Cold agglutinin-mediated autoimmune haemolytic anaemia associated with diffuse large B cell lymphoma

Abstract

Cold agglutinin-mediated autoimmune haemolytic anaemia is associated with the development of autoantibodies that can agglutinate red blood cells at cold temperatures. While primary cold agglutinin disease is an idiopathic lymphoproliferative disorder, secondary cold agglutinin syndrome (CAS) complicates other diseases such as infections, autoimmune diseases and cancers, mostly low-grade lymphomas. Early recognition, treatment of CAS and treatment of its associated underlying diseases are crucial to a successful outcome. We report a case of CAS in a setting of diffuse large B cell lymphoma, in which the treatment course was complicated by worsened anaemia due to chemotherapy-induced myelosuppression.
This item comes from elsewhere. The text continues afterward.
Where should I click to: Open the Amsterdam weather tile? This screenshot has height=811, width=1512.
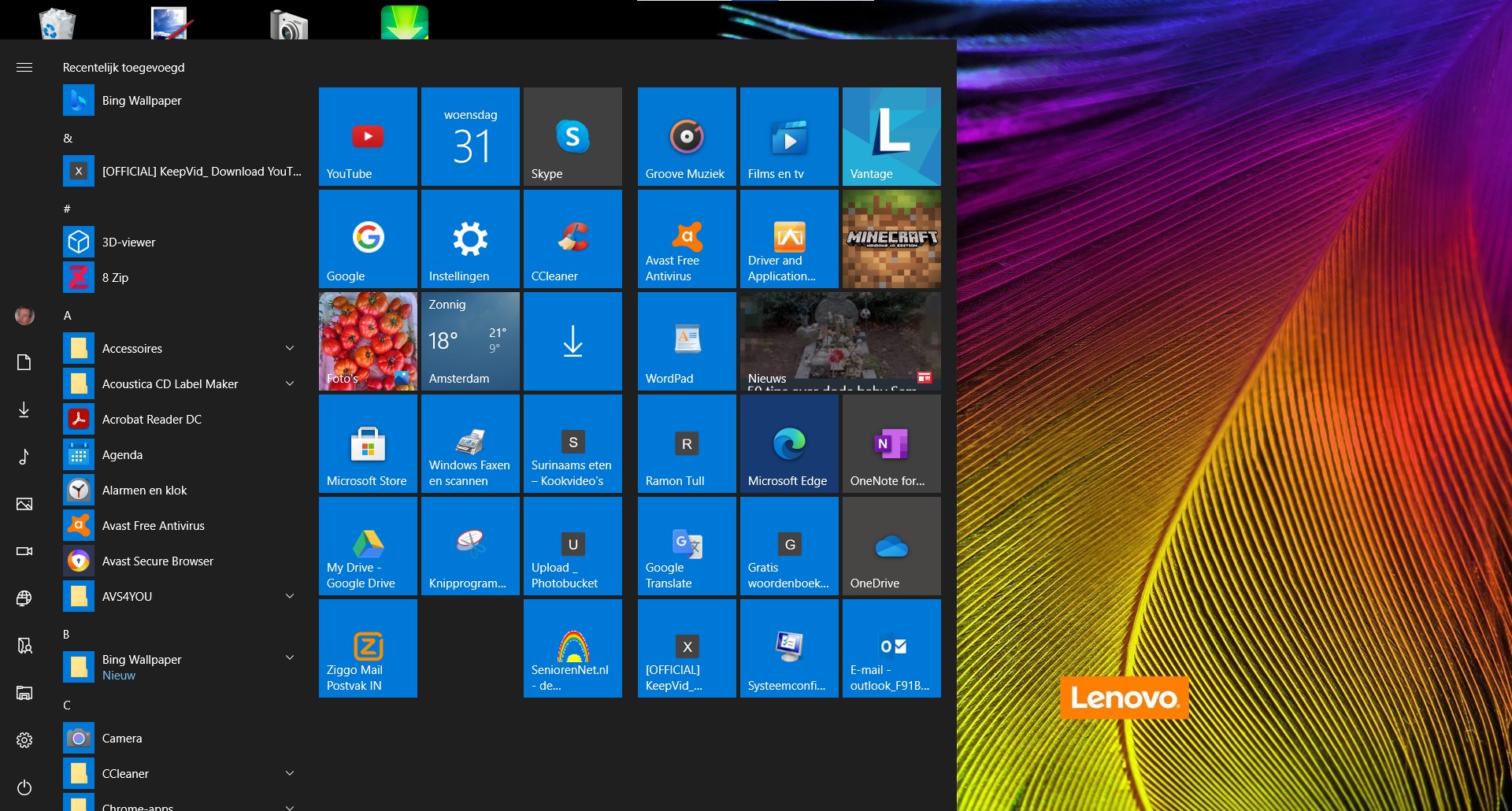click(x=470, y=341)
We reviewed previously reported cases and discussed diagnosis and treatment strategies, including novel complement inhibitors, as potential future therapy.

Keywords: haematology (drugs and medicines); malignant and benign haematology; malignant disease and immunosuppression.

Figure 1

H&E staining of peripheral blood smear. (A) x50 magnification, (B) x100 magnification. Peripheral blood smear shows anisopoikilocytosis with spherocytes, red blood cell agglutination and nucleated red cells. (C) H&E staining of lymph node biopsy shows large mononuclear cell infiltration, confirmed by immunohistochemical staining to be positive for CD20, CD10, CD45, BCL6, BCL2 and MUM1, compatible with diffuse large B cell lymphoma. (D) Staining for Ki67 shows near 100% expression suggesting for highly proliferative tumour. H&E staining of bone marrow aspirates: (E) x20 magnification, (F) x100 magnification. The bone marrow aspirates reveal hypercellular marrow with both erythroid and myeloid hyperplasia, with left shift. There was no evidence of bone marrow involvement by diffuse large B cell lymphoma.